-- Exercise directions --
Copy out each line of the listing below in which the string "computer" occurs.

━━━━━━━━━━━━━━━━━━━━━━━━━━━━━━

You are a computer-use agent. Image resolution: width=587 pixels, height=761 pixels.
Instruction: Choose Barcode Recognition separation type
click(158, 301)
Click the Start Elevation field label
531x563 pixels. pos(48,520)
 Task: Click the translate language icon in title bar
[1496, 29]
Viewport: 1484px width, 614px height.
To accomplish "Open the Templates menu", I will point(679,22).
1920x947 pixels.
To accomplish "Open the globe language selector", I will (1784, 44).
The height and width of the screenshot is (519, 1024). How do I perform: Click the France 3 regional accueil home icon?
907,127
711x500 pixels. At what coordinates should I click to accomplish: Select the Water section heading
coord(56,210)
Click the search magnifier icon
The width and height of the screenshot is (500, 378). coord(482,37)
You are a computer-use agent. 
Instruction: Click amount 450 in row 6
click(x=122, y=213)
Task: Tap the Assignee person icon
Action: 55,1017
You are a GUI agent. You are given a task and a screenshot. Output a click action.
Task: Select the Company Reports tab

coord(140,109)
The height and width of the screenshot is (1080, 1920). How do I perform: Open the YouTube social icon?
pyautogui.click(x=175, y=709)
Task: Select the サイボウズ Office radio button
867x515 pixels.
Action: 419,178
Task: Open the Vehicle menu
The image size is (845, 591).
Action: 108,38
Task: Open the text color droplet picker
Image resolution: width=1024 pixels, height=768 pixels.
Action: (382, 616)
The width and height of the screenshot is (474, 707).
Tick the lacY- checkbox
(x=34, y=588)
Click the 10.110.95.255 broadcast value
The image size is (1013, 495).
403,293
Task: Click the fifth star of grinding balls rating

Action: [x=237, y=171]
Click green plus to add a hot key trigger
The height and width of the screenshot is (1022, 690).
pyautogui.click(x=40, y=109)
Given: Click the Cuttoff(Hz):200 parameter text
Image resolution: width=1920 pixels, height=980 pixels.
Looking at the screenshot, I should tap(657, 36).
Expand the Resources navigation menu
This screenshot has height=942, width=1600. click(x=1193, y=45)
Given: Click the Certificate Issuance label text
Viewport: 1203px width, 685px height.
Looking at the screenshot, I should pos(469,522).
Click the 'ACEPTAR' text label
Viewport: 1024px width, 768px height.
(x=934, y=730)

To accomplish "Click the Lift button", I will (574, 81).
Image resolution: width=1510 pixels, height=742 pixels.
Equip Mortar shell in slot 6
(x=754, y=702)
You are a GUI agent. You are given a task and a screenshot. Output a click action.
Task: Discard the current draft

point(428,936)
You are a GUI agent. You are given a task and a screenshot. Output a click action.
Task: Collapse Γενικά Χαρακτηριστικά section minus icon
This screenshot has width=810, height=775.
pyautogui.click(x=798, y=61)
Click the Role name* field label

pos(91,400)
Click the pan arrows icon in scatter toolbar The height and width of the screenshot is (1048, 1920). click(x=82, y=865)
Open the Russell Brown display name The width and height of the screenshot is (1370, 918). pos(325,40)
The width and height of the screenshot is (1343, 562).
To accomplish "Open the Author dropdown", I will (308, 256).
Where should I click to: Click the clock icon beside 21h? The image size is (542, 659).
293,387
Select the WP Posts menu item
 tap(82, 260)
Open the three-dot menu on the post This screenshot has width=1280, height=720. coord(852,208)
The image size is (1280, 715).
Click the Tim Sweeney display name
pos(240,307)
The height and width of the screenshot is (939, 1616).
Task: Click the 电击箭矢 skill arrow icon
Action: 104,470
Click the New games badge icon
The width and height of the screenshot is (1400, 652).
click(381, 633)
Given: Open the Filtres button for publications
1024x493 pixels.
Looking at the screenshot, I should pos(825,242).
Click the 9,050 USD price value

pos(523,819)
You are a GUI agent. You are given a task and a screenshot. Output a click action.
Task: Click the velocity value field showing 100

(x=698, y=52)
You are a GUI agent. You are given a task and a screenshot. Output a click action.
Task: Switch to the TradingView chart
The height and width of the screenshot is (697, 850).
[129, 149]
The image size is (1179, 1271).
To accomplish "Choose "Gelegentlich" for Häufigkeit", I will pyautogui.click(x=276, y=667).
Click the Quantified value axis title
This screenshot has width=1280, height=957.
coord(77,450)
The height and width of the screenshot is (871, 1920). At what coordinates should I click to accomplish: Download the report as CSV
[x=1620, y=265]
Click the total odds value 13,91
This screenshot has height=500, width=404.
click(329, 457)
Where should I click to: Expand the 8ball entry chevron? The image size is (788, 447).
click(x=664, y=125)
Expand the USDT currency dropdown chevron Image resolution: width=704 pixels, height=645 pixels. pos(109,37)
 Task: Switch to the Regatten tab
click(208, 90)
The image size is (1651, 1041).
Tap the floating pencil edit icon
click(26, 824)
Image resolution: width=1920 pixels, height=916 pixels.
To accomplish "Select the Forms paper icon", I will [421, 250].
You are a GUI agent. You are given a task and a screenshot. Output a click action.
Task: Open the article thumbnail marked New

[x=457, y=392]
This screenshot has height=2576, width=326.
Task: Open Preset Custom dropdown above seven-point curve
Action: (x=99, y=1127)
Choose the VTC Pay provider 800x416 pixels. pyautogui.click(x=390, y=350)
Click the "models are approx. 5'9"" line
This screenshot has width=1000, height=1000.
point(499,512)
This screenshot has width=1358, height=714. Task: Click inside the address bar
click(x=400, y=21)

━━━━━━━━━━━━━━━━━━━━━━━━━━━━━━

-- Response to this exercise --
You are a computer-use agent. Image resolution: width=587 pixels, height=761 pixels.
You are a computer-use agent. 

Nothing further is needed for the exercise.